2. How has yoga changed your life?Yoga saved my life. It has offered me a way to change my negative patterns and live a healthier and happier life.
3. What is the philosophy you try to instill in your students? I try to encourage students to be gentle with themselves. I encourage them to accept the challenges of yoga and of life head on, with a sense of ease and with a strong but gentle approach. When we can maintain peace in the most chaotic moments, that’s when the yoga practice really comes in handy.
4. What was one of your most profound moments in teaching? Unscrunched faces. Unclenched jaws. Relaxed shoulders. Unclutched guts. Unsqueezed fists. Seeing students let go, release or be gentle with themselves. It’s so easy to be hard or to stay hardened. It’s a lot more difficult to maintain softness in hard circumstances or to easy up when life is gripping tight. This sense of softness is something I find profound and inspiring, especially when I see if from a student that is fighting hard to maintain that sense of ease.

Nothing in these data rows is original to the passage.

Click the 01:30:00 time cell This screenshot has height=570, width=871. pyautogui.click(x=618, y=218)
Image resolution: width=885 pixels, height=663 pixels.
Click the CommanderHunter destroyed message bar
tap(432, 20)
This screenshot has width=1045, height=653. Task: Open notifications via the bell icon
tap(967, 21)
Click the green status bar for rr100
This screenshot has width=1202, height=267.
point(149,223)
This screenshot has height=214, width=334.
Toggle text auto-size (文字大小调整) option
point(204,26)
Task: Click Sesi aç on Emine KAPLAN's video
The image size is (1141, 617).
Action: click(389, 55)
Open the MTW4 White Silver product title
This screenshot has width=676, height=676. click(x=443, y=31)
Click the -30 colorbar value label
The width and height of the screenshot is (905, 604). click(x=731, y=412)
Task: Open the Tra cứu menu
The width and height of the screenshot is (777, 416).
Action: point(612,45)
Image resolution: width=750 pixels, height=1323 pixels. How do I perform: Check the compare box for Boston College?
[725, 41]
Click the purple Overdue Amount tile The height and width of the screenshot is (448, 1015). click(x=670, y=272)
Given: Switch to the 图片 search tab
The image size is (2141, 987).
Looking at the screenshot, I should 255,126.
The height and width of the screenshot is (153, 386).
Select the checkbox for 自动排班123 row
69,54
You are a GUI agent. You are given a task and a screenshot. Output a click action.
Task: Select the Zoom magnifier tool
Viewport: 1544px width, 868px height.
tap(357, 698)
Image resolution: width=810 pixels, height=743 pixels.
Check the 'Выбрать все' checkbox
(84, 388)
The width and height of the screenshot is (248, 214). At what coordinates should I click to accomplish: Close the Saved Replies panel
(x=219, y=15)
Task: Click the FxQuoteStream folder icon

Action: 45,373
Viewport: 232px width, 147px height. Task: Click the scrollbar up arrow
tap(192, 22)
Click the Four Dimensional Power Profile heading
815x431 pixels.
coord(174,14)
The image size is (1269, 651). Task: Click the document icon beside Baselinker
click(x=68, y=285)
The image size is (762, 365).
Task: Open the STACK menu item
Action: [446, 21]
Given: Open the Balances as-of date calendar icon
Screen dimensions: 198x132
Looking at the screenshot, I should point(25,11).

5. What do you see influencing or affecting yoga teachers and students in the next five years? It seems like the veil is being lifted from the confusion surrounding what yoga is or isn’t. The wider the practice spreads and the more attainable it becomes, the less we have of the notions that yoga is something reserved for a limited demographic. Yoga is becoming more down to earth, relatable, adaptable, and accessible to all kinds of folks, due in part to the educated and mindful yoga teachers. More accessible yoga means more yoga, in general. And more yoga, to me, means more peace in the world.